===== DATA =====

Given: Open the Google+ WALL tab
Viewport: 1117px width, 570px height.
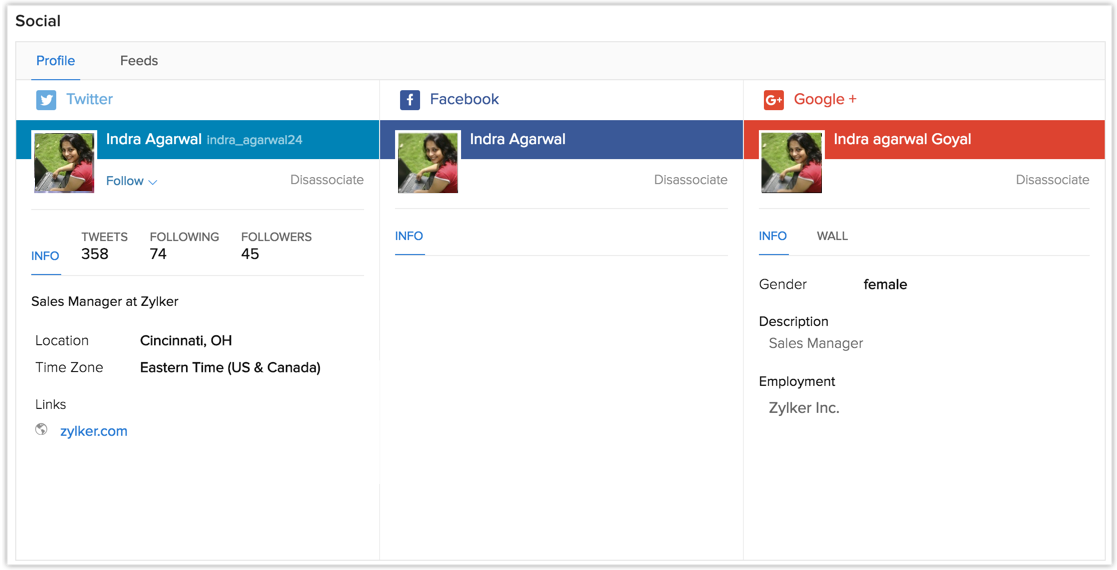Looking at the screenshot, I should [832, 236].
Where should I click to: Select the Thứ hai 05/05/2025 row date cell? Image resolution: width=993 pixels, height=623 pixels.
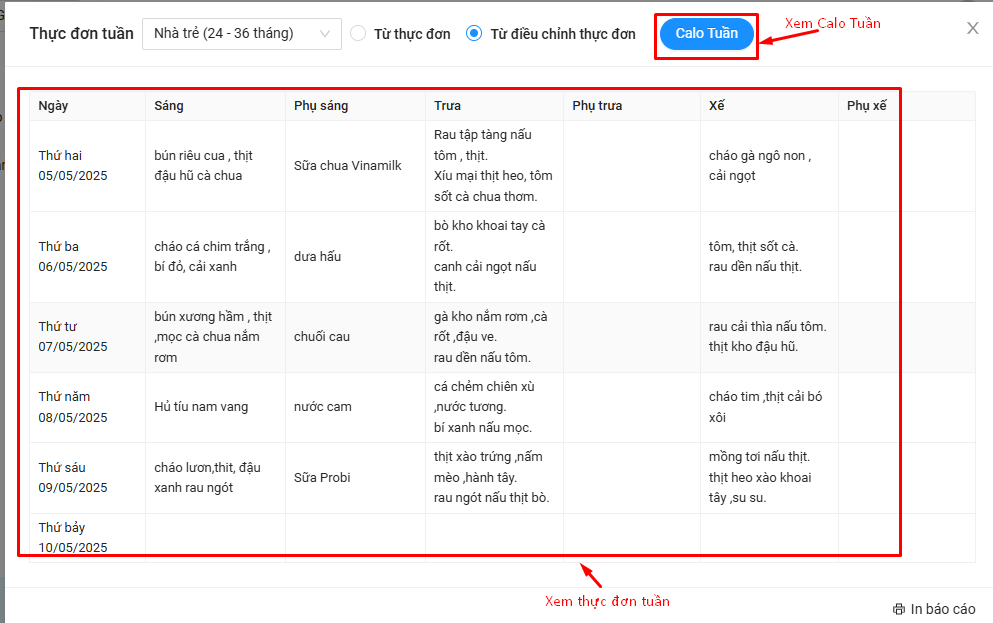pos(73,166)
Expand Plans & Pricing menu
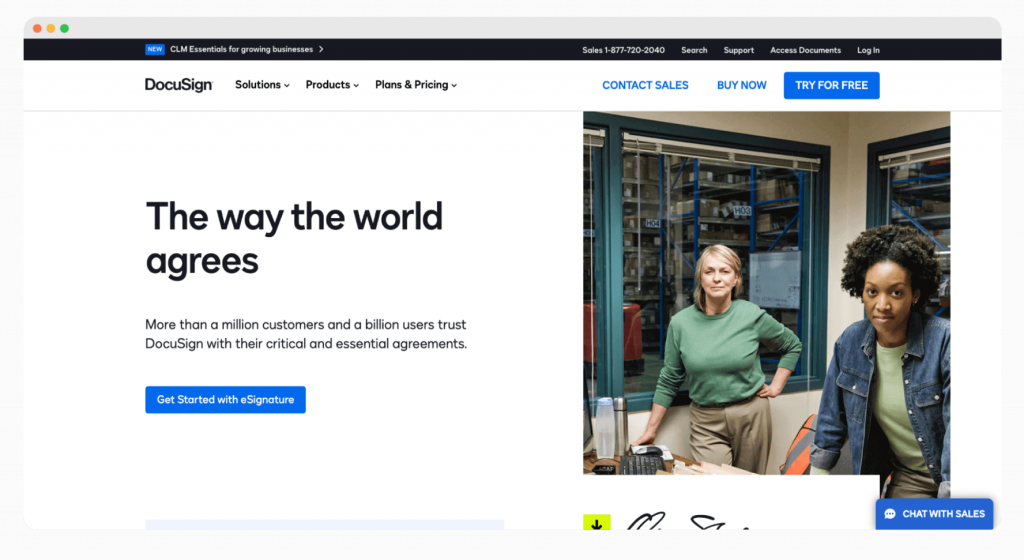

=====

| TASK OBJECTIVE |
Every line above goes into the copy unchanged; the pictures do not.

| OUTPUT FOR THIS EXERCISE |
Given: Open the Google+ WALL tab
Viewport: 1117px width, 570px height.
Looking at the screenshot, I should [832, 236].
Where should I click to: Select the Thứ hai 05/05/2025 row date cell? Image resolution: width=993 pixels, height=623 pixels.
pos(73,166)
Expand Plans & Pricing menu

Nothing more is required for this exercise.